También he visto los rostros de los responsables de sus muertes. He contemplado las lágrimas de las viudas cayendo como agua del rocío sobre sus rostros, y gritándole a los dioses lo infame que sido la partida de sus maridos en el cortejo fúnebre, mientras sonríen en privado por sus muertes en brazos de sus amantes. He visto a esposos expresar su pesar con la cara compungida, mientras planean en secreto el próximo matrimonio que los hará ascender en la gran escalera de Roma. Y he visto, a viejos enemigos llorar de verdad por la partida de sus adversarios cuyas muertes han dejado un profundo vacío en su interior.
—¿Y eso a que se debe?
—Puede sonar extraño, pero el odio fortalece a las personas tanto como lo hace el amor. Cuando muere un enemigo también muere la parte de nosotros que se hizo fuerte por su presencia en nuestras vidas. Yo tuve muchos enemigos a lo largo de mi vida que trataron de llevarme ante la justicia, movidos por un profundo sentido de moralidad que no encaja con este imperio y sus intrigas. Su lucha me llevó a ser la mejor envenenadora de Roma. Me dio mucha tristeza tener arrebatarles la poca luz que aportaban a este mundo ruin, pero soy una sobreviviente. Hago lo necesario para seguir en pie un día tras otro, como todos los habitantes de esta ciudad.

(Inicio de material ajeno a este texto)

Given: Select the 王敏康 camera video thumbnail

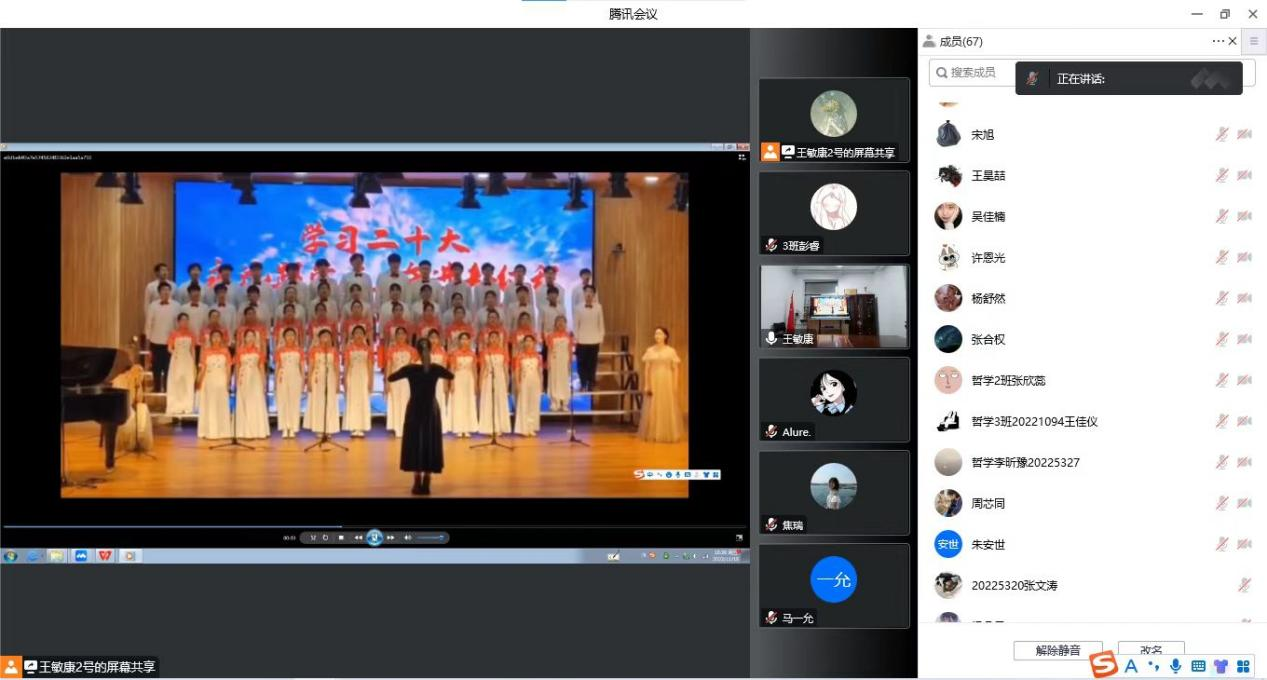Looking at the screenshot, I should pos(833,306).
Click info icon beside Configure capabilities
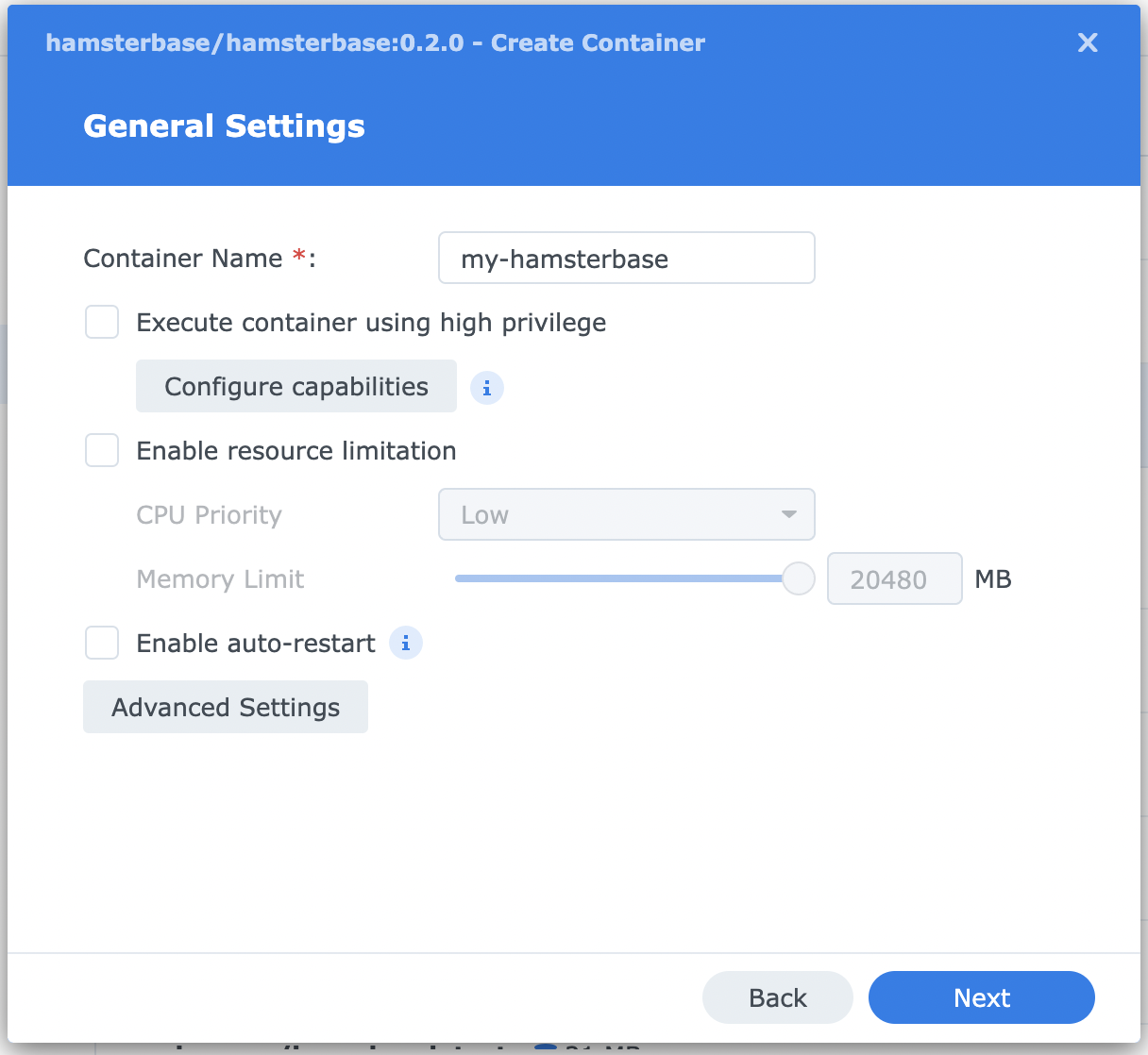 [x=487, y=388]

—¿Crees que alguien me llorará cuando ya no éste?
—Me gustaría poder decirte que todos tenemos alguien que nos lloré. Yo sé que cuando muera, nadie me recordará o visitara mi tumba. Pero no sé si pudo decir lo mismo de usted. Puede que haya alguien en este mundo que aún lo amé. Se que su madre, a muy retorcida manera, lo amó.
—No debí haber mandado a envenenarla, pero es que ella era una mujer difícil. Me daba muchos dolores de cabeza. Siempre estaba conspirando.
—Lo sé. Yo misma fui su envenenadora. Tal vez, no tendría tantos enemigos que lo quieran muerto si no fuese por ella. Tampoco ayuda que haya mandado a construir una villa en el palatino luego del incendio de la ciudad. La gente pensó que usted provocó el incendio.
—Pero yo ni siquiera estaba aquí cuando ardió. No sé de donde han sacado esa idea tan absurda. Yo no quemé la ciudad para construirme una villa. Esta ciudad se incendia a cada rato por cualquier cosa.
—Yo lo sé. Usted lo sabe. Y puede que sus enemigos también lo sepan. Pero la verdad, realmente no importa. Cuando uno tiene mala reputación, la gente cree cualquier cosa terrible que digan sus enemigos. Y es muy difícil quitarse de encima los rumores. A mí me han acusado de matar a cuatrocientas personas cuando no llegó ni a cien.
—¿Es como el veneno que mato a mi madre?
—No. Es un veneno distinto. Algo que hago para victimas de su rango, como usted. Descubrí este veneno mientras viajaba por Egipto, proviene de una planta muy especial. La gente que lo toma suele tener bellas visiones de su vida, los momentos alegres de su niñez, la primera vez que lo abrasaron, el primer beso de su primer amor, o la primera vez escuchó a su hijo llamarlo padre.
—Nunca había escuchado de un veneno así. ¿Cómo se llama?
—En Egipto, no tiene nombre o si lo tiene no es un nombre que yo pueda pronunciar. Yo lo llamó las lágrimas de Locusta.
—Ahora sí que te pasas de irónica. Tú que nunca lloras, le pones tu nombre y el de tus lagrimas a un veneno.
—Nunca tuve hijos. Me parece apropiado dejarle algo especial al mundo que lleve mi nombre.
—¿Y porque lágrimas, porque no sonrisas oscuras o rencor?
—Porque hace llorar de felicidad a quien lo toma por última vez.
—Espero que sea verdad, yo nunca he sido realmente feliz. Me gustaría que llorases por mí, Locusta. Podrías fingir, por un momento que eres una de esas afligidas viudas que llora por la muerte de su marido. Sé que no será real, tienes un corazón más duro que una piedra. Pero he sido un buen patrón. He evitado que te ejecuten cuando te arrestaron por asesinato y te di un trabajo acorde a tus talentos innatos, algo que tienen muy pocas mujeres en esta ciudad.
—Lo haré, mi emperador. No porque considere que sea mi deber, sino porque es mi amigo. El único que he tenido.
—Gracias, Locusta. Es muy triste morir sabiendo que no queda nadie que lloré por tu partida.